Most, if not all, machine learning (ML) models in production today were born in notebooks before they were put into production. ML model builders spend a ton of time running multiple experiments in a data science notebook environment before moving the well-tested and robust models from those experiments to a secure, production-grade environment for general consumption.
42% of data scientists are solo practitioners or on teams of five or fewer people. Data science teams of all sizes need a productive, collaborative method for rapid AI experimentation.
The new DataRobot Notebooks offering plays a crucial role in providing a collaborative environment for AI builders to use a code-first approach to accelerate one of the most time-consuming parts of the machine learning lifecycle.
DataRobot Notebooks is a fully hosted and managed notebooks platform with auto-scaling compute capabilities so you can focus more on the data science and less on low-level infrastructure management.
Deep Dive into DataRobot Notebooks
Let’s walk through a step-by-step process with a sample dataset and explore how a data science professional can use DataRobot Notebooks to run an end-to-end experiment by leveraging the DataRobot API and multiple open-source libraries.
We will be writing code in Python, but DataRobot Notebooks also supports R if that’s your preferred language.
Use Case: Predicting Hospital Readmission Probability for a Patient
Augmented Intelligence (AI) in the healthcare industry has been rapidly gaining momentum in recent years. Clinics and hospitals like Phoenix Children’s use AI to predict which patients are at risk of contracting an illness so that they can then prescribe medication and treatment accordingly.
Proactively identifying the likelihood of hospital readmission for a patient goes a long way in ensuring quality care for patients, while decreasing operating costs for hospitals. By predicting which patients are at risk of readmission before they are discharged, doctors can follow appropriate medical procedures to prevent readmission, optimize costs, and enhance the quality of treatment.
In order to make these predictions, we use indicators like patient diagnosis, length of stay, previous medical records and admissions, age, and other demographics within our dataset.
Create DataRobot Notebooks in a Centralized Notebook Management Space
Our first step is to create a notebook. With the DataRobot AI platform, you can either upload your own Jupyter Notebook (.ipynb file) by clicking on the “Upload notebook” button, or create a new notebook by clicking on “Create new notebook.”
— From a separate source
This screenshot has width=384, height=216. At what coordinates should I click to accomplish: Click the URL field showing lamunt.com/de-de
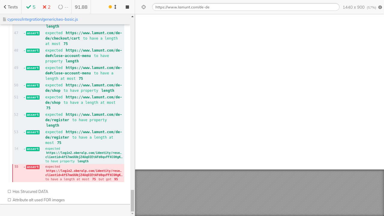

This flexibility allows you to import your local code into the DataRobot platform and continue further experimentation using the combination of DataRobot Notebooks with:
- Deep integrations with DataRobot comprehensive APIs
- Auto-scale compute
- A host of open-source libraries
By providing a centralized space to store and access all your notebooks, DataRobot Notebooks enables data science teams to move past siloed local development and collaborate together more productively.
For the purposes of this blog, we will be creating a new notebook from scratch on the DataRobot platform.
Configuring the Notebook Environment, Installing Dependencies and Scaling Compute – All in One Click.
Next, set up the required resource configurations to run AI experiments in the DataRobot Notebook.
Many data scientists aren’t big fans of spending time on the nitty gritty details of setting up infrastructure or low-level configurations. Although this work is necessary to ensure a performant, enterprise-grade development environment, it is a tedious and time-consuming process that data scientists may not have the relevant expertise to complete.
DataRobot Notebooks handles infrastructure configurations with ease by enabling users to spin up a containerized environment for running and executing their notebooks in just a few seconds with a single click. The infrastructure and setup for managing the underlying resources are abstracted from the user and fully managed by DataRobot.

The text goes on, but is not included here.